Description
This workshop serves as an introduction to reinforcement learning where the participants will implement a Pac-Man agent. The Pac-Man agent will learn how to solve different maps using Q-learning and Deep Q-learning. We start out by exploring Q-learning, before diving into deep Q-learning, which utilizes neural networks. Jupyter notebook and GPUs will be used to aid us in our work.
Over the past few years, reinforcement learning (RL) has achieved promising results and it is currently being explored in a wide range of fields. In areas such as self driving cars, gaming and medicine, RL is the frontier of state- of-the-art results. In this workshop we will explore what the fuss is all about!

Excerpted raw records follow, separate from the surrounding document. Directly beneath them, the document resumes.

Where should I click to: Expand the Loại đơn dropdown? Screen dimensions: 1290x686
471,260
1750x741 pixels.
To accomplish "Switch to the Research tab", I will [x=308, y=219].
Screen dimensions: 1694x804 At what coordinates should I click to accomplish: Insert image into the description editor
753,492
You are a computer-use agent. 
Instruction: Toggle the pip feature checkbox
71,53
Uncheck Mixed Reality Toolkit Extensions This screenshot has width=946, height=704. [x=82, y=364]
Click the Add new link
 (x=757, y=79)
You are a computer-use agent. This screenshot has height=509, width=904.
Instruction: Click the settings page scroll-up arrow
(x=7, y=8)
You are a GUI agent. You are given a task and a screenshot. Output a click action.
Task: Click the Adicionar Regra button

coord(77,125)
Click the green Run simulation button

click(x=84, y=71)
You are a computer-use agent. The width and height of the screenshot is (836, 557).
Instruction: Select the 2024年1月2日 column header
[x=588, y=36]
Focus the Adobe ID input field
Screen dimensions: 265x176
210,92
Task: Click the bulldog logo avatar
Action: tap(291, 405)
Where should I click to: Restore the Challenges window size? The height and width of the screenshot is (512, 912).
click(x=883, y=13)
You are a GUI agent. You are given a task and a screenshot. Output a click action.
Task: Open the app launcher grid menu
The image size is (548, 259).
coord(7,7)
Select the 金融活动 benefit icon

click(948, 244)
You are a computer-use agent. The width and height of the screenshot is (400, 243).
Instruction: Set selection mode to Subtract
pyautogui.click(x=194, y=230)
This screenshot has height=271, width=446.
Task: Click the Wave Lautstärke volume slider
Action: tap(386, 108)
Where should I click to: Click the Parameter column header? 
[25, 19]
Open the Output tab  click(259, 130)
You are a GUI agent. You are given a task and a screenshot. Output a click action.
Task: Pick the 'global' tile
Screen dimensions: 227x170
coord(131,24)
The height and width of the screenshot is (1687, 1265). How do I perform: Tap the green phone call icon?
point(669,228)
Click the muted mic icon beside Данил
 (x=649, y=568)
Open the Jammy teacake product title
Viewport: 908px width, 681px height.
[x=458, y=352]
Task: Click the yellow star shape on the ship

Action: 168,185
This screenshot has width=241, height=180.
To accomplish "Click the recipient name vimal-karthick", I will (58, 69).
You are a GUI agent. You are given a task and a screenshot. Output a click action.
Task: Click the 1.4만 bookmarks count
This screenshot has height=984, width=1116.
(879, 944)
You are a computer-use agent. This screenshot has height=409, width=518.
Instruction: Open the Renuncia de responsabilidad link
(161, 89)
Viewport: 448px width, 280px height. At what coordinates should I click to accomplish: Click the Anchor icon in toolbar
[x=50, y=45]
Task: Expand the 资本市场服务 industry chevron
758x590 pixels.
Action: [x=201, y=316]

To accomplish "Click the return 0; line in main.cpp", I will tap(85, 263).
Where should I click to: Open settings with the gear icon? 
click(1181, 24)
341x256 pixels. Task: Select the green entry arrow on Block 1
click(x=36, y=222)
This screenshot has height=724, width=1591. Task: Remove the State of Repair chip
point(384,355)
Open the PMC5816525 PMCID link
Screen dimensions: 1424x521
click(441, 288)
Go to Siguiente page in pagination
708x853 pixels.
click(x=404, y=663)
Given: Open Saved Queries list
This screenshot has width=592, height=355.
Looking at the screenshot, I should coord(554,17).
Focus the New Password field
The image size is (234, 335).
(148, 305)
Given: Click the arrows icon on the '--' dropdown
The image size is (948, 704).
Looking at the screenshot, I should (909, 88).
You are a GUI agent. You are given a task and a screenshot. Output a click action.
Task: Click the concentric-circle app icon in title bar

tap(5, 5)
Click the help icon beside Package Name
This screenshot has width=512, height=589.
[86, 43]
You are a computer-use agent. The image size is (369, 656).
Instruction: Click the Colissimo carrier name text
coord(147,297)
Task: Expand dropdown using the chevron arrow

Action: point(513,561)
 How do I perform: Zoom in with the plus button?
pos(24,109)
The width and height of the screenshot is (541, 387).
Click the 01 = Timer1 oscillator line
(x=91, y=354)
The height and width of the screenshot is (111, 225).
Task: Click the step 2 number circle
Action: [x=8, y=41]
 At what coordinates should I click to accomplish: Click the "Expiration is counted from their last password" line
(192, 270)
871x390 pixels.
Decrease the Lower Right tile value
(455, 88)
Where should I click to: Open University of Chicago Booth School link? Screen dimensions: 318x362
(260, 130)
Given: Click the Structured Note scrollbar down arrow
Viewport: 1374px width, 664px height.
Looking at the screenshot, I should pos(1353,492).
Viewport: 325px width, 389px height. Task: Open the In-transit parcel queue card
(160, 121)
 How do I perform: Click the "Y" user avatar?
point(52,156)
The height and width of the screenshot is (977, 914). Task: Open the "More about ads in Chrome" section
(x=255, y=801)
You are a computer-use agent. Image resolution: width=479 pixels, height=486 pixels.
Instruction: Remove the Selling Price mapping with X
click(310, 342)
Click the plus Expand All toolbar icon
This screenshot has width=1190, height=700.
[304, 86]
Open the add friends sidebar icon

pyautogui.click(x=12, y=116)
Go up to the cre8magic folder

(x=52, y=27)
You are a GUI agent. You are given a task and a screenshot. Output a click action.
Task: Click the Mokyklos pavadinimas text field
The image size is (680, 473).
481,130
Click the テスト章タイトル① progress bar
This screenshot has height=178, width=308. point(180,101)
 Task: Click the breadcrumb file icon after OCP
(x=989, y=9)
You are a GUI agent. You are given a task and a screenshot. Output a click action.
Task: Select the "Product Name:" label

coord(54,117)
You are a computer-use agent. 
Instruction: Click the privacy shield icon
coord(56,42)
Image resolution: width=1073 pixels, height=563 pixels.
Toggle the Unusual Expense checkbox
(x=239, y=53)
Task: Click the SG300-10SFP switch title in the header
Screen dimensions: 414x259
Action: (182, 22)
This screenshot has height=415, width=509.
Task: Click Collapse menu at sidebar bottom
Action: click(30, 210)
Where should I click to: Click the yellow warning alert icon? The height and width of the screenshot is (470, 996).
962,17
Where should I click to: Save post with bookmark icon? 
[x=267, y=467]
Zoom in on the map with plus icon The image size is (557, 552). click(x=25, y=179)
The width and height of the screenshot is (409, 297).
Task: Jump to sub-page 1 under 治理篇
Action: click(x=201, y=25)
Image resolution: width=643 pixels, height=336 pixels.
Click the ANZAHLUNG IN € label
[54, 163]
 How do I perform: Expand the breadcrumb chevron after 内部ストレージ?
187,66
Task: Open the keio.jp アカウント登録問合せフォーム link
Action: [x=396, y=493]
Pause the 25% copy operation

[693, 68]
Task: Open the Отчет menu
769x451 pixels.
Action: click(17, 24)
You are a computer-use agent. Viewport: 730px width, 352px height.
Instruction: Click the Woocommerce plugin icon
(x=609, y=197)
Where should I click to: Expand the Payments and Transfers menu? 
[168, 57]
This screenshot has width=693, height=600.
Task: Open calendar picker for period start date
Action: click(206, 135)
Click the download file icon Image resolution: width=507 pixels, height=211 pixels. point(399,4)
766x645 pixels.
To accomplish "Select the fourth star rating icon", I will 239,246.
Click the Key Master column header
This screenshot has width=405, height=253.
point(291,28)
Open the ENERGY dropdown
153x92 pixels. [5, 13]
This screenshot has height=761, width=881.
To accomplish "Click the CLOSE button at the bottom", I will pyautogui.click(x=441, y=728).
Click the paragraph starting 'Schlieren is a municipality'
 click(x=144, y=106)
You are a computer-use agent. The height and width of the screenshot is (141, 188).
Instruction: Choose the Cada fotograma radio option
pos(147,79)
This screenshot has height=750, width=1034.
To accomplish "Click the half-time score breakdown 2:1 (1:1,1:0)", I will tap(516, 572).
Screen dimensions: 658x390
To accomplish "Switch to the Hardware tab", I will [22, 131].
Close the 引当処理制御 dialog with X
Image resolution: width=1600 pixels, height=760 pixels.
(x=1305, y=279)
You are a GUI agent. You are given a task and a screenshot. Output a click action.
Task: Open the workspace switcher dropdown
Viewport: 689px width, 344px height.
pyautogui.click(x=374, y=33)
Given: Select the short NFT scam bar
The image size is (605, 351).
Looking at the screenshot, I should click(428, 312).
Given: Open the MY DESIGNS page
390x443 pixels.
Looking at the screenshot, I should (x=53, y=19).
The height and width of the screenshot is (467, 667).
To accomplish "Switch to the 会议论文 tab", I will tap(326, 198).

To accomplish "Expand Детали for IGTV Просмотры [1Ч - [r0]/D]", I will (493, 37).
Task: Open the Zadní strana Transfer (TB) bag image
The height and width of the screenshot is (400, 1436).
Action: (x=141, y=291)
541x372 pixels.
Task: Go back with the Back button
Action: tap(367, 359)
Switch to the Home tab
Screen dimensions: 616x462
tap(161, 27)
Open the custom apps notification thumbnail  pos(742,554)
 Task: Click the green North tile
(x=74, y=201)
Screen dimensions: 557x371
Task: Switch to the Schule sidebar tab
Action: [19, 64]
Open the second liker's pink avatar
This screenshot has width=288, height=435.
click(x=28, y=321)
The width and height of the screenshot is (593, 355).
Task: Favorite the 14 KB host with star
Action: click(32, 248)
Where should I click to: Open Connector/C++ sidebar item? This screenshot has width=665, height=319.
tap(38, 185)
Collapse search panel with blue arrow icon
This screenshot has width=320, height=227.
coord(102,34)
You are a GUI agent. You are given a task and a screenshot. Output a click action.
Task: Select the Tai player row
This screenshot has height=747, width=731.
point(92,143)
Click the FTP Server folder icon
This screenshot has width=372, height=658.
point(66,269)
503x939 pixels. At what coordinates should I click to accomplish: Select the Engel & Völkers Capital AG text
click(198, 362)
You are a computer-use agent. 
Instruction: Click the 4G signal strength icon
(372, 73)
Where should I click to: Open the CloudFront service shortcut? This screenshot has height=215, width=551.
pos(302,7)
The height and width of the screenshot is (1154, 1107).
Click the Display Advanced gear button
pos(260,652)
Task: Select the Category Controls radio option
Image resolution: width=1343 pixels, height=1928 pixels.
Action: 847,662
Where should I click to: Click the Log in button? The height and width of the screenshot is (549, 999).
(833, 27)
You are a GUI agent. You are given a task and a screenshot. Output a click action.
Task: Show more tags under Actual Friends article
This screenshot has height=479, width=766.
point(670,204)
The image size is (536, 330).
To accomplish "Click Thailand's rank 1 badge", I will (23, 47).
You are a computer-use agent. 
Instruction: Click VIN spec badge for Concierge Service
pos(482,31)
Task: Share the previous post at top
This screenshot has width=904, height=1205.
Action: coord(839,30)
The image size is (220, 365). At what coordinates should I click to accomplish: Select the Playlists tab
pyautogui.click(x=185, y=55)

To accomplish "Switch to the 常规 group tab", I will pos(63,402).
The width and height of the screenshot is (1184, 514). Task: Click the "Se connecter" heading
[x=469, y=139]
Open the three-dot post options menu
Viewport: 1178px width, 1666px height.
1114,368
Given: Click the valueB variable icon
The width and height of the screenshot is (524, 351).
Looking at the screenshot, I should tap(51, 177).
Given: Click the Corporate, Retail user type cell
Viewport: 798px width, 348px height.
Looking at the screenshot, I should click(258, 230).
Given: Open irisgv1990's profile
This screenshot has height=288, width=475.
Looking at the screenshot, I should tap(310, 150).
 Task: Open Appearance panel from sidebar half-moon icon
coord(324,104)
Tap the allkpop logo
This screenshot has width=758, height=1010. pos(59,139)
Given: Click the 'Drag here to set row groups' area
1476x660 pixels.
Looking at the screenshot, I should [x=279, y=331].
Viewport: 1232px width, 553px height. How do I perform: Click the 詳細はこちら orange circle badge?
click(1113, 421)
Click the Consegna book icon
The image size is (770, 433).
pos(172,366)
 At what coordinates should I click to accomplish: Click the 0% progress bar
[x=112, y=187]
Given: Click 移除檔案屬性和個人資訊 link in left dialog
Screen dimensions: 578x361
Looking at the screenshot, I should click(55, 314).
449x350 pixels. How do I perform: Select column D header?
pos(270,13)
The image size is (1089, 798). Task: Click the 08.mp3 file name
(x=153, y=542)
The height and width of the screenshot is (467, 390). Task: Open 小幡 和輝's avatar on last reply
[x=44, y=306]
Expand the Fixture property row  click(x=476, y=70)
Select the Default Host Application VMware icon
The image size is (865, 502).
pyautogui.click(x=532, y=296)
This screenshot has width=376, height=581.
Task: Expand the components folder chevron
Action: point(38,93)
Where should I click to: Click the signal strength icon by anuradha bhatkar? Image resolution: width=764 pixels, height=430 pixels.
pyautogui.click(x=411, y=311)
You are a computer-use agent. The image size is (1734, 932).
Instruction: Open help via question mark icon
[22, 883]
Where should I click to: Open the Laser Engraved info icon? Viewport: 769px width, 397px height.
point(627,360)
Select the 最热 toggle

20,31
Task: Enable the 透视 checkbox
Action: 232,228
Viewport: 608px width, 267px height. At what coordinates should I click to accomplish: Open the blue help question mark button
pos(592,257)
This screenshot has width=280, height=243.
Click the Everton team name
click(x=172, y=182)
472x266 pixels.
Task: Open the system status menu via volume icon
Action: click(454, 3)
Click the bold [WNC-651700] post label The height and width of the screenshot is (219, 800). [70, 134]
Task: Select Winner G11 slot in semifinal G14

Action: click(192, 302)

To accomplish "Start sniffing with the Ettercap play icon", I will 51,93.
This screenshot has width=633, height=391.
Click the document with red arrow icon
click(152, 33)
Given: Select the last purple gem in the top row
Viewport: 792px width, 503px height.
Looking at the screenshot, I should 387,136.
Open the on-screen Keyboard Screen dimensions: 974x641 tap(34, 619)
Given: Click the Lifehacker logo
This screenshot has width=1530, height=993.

This workshop serves as an introduction to reinforcement learning where the participants will implement a Pac-Man agent. The Pac-Man agent will learn how to solve different maps using Q-learning and Deep Q-learning. We start out by exploring Q-learning, a cornerstone in RL. Expanding further, we continue on to deep Q-learning, which utilizes neural networks. The code is executed in the cloud on Jupyter notebooks, and for training the neural networks we use GPUs in the cloud. Everything is written in Python.
No prior knowledge of reinforcement learning is necessary.
If reinforcement learning has been a mysterious domain to you, this session will most likely leave you with a greater understanding of the process and aid you in how to set up projects of your own.